**Prompt**
All lines from the one containing "This screenshot has width=1076, height=596." through the last line of the listing below are to be copied exactly. Exclude the pictures.

····················

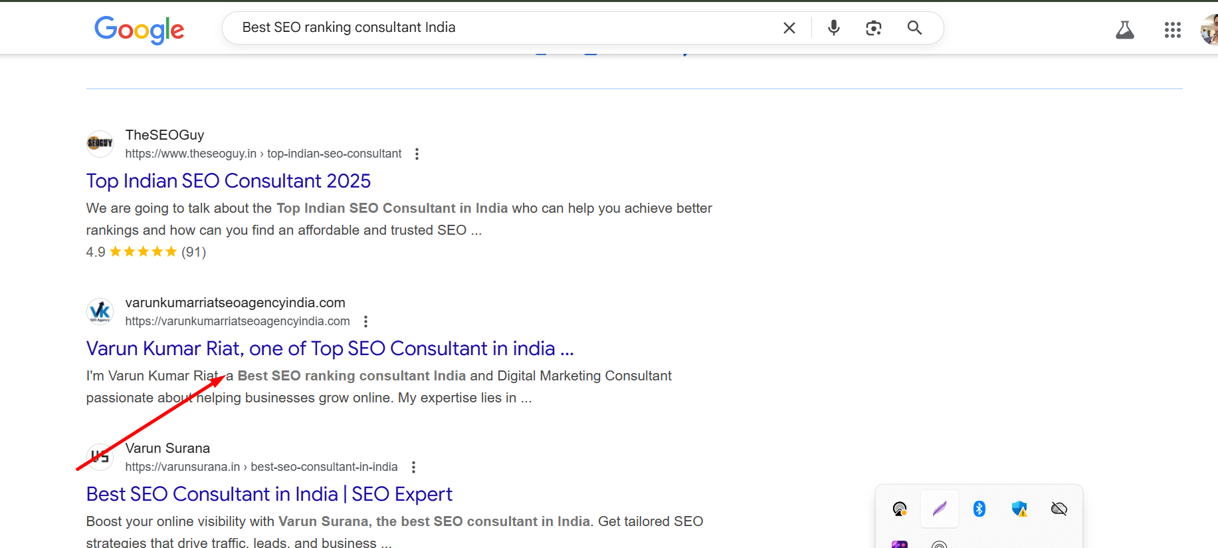This screenshot has height=548, width=1218.
Task: Open Best SEO Consultant in India result
Action: [x=269, y=493]
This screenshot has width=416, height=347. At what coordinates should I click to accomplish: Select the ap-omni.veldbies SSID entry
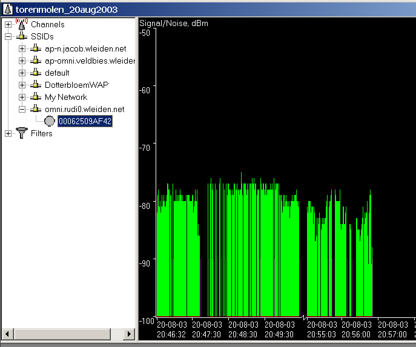90,61
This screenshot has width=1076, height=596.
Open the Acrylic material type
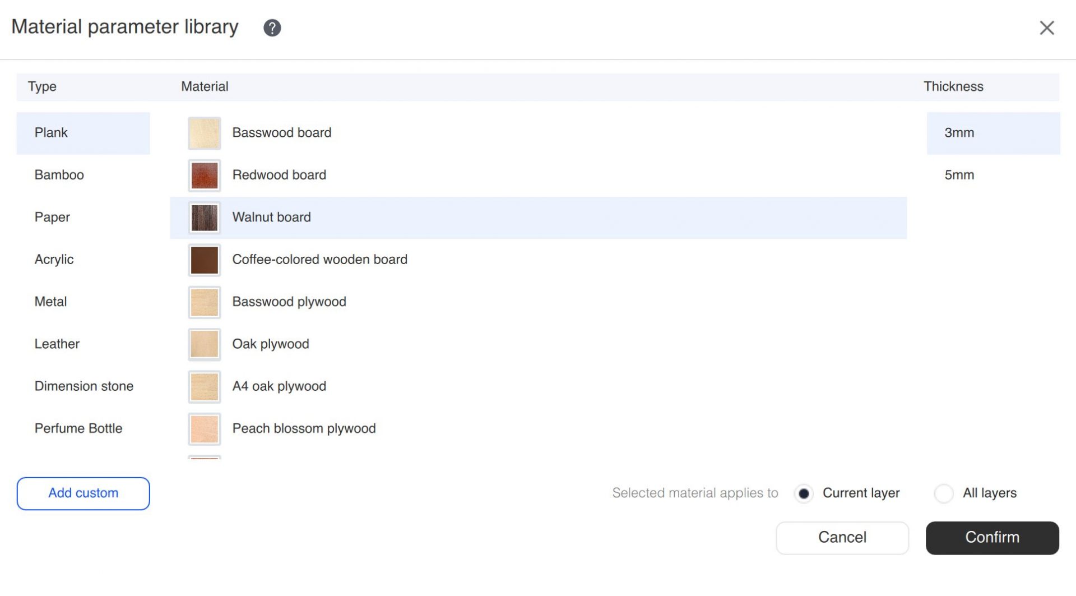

····················

**Response area**
This screenshot has width=1076, height=596.
Open the Acrylic material type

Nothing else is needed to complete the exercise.